#### READING TEXT

Original GAN paper published the core idea of GAN, adversarial loss, training procedure, and preliminary experimental results.
This post is part of the series on Generative Adversarial Networks in PyTorch and TensorFlow, which consists of the following tutorials:
- Introduction to Generative Adversarial Networks (GANs)
- Deep Convolutional GAN in PyTorch and TensorFlow
- Conditional GAN (cGAN) in PyTorch and TensorFlow
- Pix2Pix: Paired Image-to-Image Translation in PyTorch & TensorFlow
DCGAN generated higher-quality images by
- Using strided convolutional layers in the discriminator to downsample the images.
- Using fractionally-strided convolutional layers to upsample the images.
Let’s understand strided and fractionally strided convolutional layers then we can go over other contributions of this paper.
Types of Convolutional Layers
- 1D, 2D, 3D Strided Convolution
- Fractionally-Strided Convolution (Transposed Convolution)
- Dilated Convolution (Atrous Convolution)
- Separable Convolution (Spatially Separable Convolution)
- Flattened Convolution
- Grouped Convolution
- Shuffled Grouped Convolution
- Pointwise Grouped Convolution
Here for this post, we will pick the one that will implement the DCGAN. So, it’s only the 2D-Strided and the Fractionally-Strided Convolutional Layers that deserve your attention here.
Strided Convolutional Layer
As shown in the above figure:
The images here are two-dimensional, hence, the 2D-convolution operation is applicable. The ‘convolution’ in the convolutional layer is an element-wise multiplication with a filter. It is then followed by adding up those values to get the result
- Consider a grayscale (1-channel) image sized 5 x 5 (shown on left)
- Slide a filter of size 3 x 3 (matrix) over it, having elements [[0, 1, 2], [2, 2, 0], [0, 1, 2]].
- The filter performs an element-wise multiplication at each position and then adds to the image.

########

» WHAT TO WORK ON
Repeat the part of the DCGAN text that begins at the words containing "- Using fractionally-strided" and stops after "of this paper.". The material that follows comes from a different source than the DCGAN text.

#### RECORDED DATA

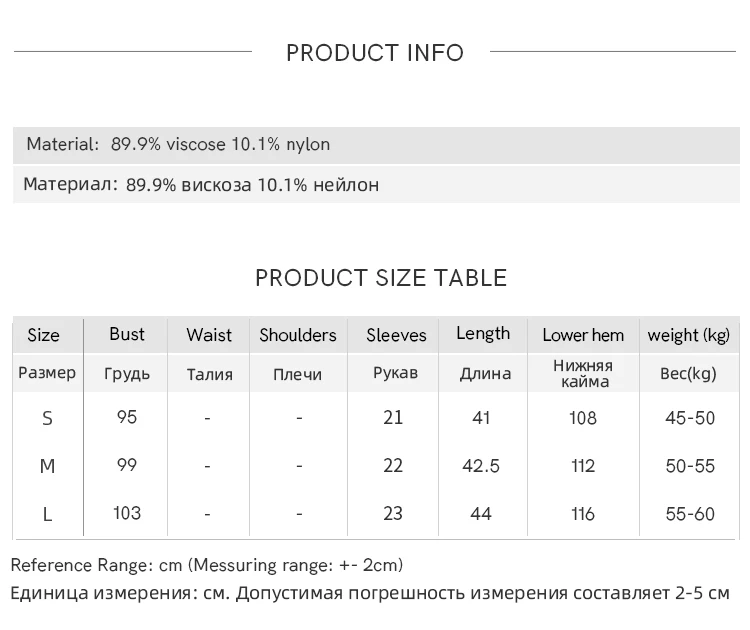Click the weight (kg) column header
The height and width of the screenshot is (630, 750).
(689, 335)
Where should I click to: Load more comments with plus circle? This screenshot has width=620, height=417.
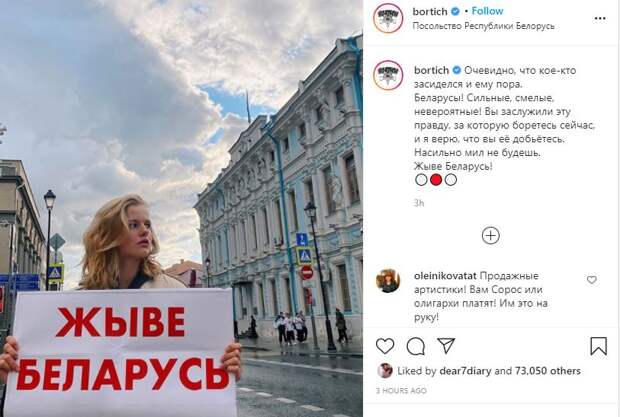491,236
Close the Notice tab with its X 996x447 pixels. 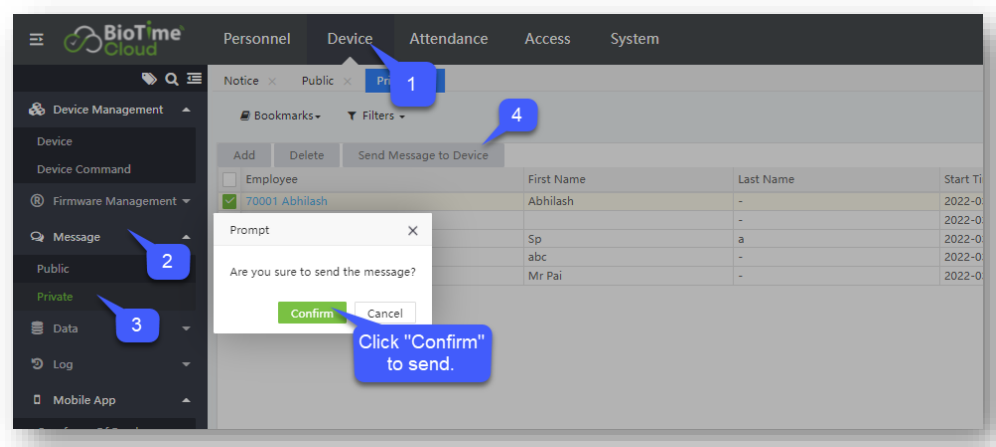tap(272, 81)
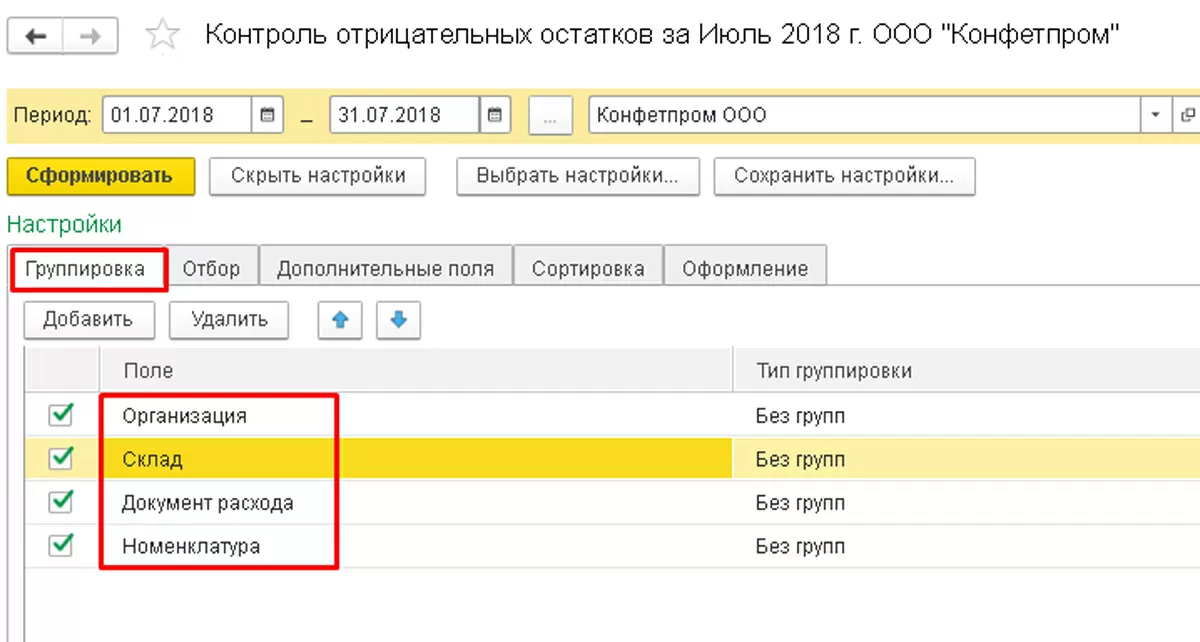Image resolution: width=1200 pixels, height=642 pixels.
Task: Open organization form via icon beside dropdown
Action: [x=1189, y=115]
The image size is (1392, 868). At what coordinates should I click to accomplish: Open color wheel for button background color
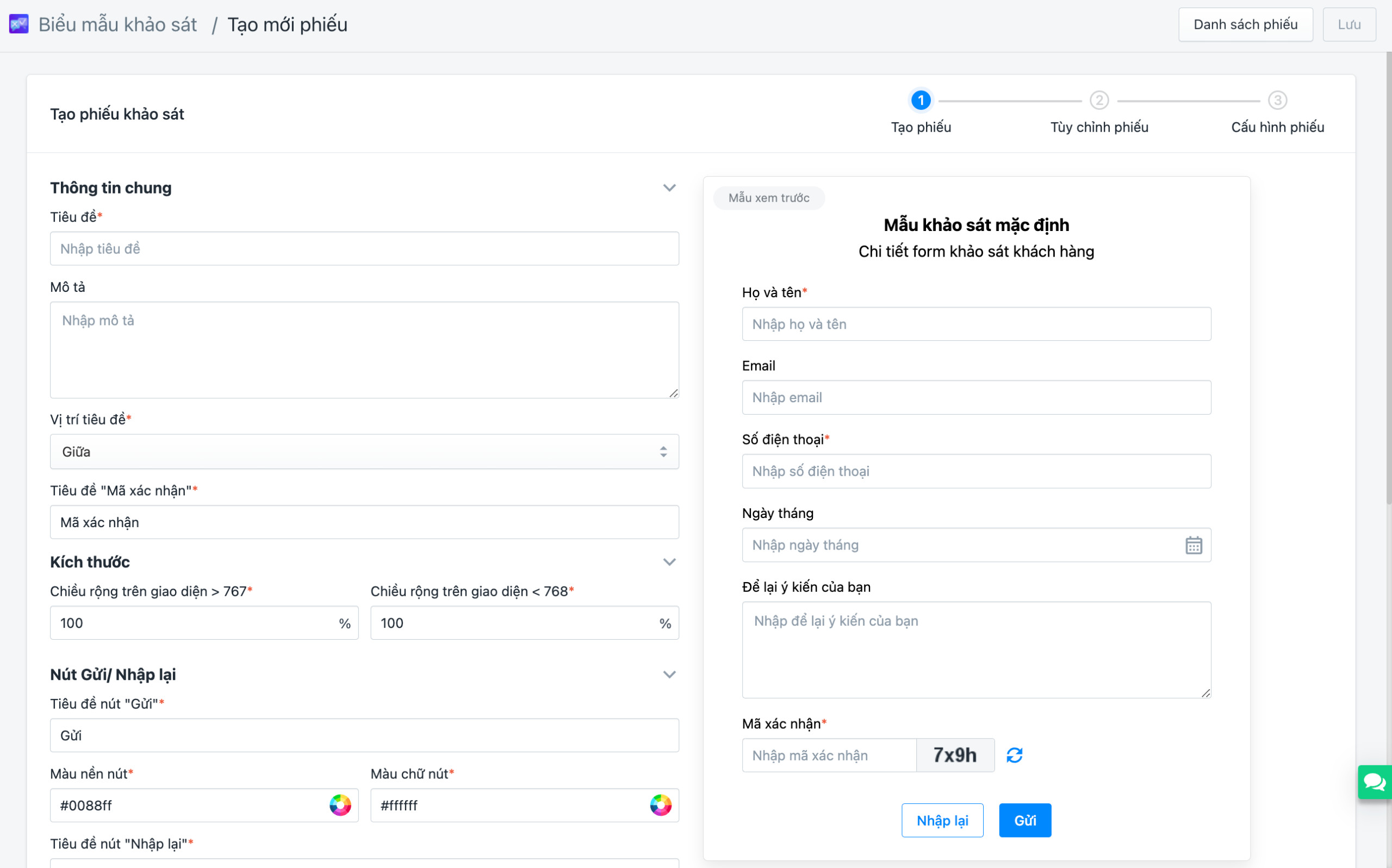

########

» EXERCISE ANSWER
- Using fractionally-strided convolutional layers to upsample the images.
Let’s understand strided and fractionally strided convolutional layers then we can go over other contributions of this paper.